▶ **WHAT TO WORK ON**:
A line belongs in the answer if it contains "coordinates"; copy every such line from the entries below.

········

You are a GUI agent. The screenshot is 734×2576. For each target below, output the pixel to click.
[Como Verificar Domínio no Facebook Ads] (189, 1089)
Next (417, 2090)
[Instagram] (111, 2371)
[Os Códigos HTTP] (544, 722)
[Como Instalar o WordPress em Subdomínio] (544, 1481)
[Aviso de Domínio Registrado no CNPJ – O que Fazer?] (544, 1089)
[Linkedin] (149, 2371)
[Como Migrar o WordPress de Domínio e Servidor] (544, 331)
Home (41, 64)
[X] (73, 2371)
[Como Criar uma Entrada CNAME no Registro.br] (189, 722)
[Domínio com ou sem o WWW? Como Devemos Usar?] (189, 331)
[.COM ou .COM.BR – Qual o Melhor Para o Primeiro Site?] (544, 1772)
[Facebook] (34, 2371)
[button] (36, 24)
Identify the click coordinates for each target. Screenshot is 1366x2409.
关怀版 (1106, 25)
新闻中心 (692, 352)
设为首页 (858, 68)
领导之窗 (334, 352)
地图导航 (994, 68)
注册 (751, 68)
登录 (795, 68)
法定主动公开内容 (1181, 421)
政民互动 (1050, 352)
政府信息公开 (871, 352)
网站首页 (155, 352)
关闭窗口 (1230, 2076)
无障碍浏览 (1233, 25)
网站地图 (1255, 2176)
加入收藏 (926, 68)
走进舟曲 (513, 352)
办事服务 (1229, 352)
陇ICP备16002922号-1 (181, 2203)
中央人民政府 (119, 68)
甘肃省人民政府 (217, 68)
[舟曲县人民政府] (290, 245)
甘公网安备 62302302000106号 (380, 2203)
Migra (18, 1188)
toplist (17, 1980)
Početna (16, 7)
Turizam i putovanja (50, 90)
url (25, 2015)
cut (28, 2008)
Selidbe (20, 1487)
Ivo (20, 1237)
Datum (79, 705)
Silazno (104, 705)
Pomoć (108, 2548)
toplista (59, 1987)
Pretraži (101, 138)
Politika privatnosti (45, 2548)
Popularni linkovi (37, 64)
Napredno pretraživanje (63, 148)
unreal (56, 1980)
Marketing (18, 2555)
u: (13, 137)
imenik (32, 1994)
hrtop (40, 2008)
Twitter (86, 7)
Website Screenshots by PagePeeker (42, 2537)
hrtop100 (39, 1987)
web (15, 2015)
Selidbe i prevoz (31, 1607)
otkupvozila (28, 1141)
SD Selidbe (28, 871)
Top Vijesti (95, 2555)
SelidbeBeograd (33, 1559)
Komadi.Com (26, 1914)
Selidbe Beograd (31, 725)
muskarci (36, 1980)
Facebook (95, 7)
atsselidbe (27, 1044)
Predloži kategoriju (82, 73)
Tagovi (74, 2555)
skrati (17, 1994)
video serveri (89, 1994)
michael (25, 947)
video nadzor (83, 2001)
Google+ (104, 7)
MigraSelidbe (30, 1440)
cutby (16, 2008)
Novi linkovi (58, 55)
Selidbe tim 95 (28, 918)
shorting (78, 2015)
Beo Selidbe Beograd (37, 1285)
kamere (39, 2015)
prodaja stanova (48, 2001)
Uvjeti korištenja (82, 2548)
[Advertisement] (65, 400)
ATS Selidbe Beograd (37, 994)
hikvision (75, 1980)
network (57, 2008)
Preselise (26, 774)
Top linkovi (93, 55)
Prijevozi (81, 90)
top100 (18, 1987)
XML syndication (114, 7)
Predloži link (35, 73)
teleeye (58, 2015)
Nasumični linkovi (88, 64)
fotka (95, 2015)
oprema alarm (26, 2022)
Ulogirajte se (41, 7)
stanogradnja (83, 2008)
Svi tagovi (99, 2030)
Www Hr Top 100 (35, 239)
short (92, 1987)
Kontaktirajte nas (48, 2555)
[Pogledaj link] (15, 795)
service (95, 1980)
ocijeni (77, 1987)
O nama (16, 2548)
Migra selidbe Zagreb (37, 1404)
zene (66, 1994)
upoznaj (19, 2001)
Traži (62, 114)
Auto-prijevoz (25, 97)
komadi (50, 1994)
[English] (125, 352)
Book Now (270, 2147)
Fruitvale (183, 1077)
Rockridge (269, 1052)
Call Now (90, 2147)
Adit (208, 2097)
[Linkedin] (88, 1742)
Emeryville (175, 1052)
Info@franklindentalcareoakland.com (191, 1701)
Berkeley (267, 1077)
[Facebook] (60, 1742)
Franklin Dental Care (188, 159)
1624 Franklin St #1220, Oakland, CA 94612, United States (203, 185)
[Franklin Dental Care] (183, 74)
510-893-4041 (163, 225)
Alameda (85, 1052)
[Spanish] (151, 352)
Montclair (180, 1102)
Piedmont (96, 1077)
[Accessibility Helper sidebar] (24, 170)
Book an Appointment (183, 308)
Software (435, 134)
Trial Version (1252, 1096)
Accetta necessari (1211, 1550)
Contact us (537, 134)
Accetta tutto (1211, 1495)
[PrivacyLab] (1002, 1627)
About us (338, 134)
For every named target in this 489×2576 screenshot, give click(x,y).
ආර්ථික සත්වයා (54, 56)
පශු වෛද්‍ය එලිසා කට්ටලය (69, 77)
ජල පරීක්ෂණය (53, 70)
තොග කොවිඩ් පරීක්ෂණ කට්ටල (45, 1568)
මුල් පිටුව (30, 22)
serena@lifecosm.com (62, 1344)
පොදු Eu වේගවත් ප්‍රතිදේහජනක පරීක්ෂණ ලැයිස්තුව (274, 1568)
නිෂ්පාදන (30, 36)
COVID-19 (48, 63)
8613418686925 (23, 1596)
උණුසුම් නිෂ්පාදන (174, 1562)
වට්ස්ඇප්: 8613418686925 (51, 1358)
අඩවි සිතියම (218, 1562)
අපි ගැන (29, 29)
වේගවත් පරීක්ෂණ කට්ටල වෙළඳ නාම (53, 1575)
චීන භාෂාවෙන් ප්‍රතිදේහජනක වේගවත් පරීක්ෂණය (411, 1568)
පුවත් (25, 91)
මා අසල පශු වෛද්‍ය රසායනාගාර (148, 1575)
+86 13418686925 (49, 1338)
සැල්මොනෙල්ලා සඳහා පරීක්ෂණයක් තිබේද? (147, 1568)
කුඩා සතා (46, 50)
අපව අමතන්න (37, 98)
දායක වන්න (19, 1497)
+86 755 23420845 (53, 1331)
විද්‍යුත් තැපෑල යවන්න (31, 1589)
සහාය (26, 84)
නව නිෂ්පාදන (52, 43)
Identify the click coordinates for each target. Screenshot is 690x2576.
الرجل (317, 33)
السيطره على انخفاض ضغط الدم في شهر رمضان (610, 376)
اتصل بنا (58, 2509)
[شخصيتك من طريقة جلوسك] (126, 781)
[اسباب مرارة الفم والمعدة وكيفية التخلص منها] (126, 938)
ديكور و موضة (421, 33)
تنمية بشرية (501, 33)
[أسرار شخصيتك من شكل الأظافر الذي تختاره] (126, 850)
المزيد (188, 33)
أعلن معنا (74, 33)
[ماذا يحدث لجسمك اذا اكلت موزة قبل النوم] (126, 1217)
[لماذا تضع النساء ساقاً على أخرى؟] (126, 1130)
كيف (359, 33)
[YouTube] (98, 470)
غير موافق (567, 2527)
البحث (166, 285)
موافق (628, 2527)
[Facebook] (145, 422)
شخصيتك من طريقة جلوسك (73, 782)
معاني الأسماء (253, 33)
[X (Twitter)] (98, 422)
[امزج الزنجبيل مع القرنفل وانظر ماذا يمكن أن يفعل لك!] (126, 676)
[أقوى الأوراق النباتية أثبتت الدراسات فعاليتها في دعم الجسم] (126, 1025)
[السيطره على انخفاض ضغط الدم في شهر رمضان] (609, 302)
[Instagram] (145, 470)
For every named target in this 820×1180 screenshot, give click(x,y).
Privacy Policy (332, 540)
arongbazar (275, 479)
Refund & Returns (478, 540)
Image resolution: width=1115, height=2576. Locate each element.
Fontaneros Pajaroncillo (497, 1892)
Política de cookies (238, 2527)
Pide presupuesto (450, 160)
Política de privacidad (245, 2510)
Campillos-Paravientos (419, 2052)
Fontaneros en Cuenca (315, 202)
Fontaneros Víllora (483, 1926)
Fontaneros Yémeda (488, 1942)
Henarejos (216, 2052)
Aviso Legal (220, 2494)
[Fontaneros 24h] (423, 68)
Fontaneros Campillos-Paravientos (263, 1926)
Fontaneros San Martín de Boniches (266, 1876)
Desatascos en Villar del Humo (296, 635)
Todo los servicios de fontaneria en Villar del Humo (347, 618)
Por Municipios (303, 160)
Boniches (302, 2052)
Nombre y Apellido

········

▶ **ANSWER BELOW**:
Identify the click coordinates for each target. Screenshot is 1366x2409.
Identify the click coordinates for each target. Screenshot is 690x2576.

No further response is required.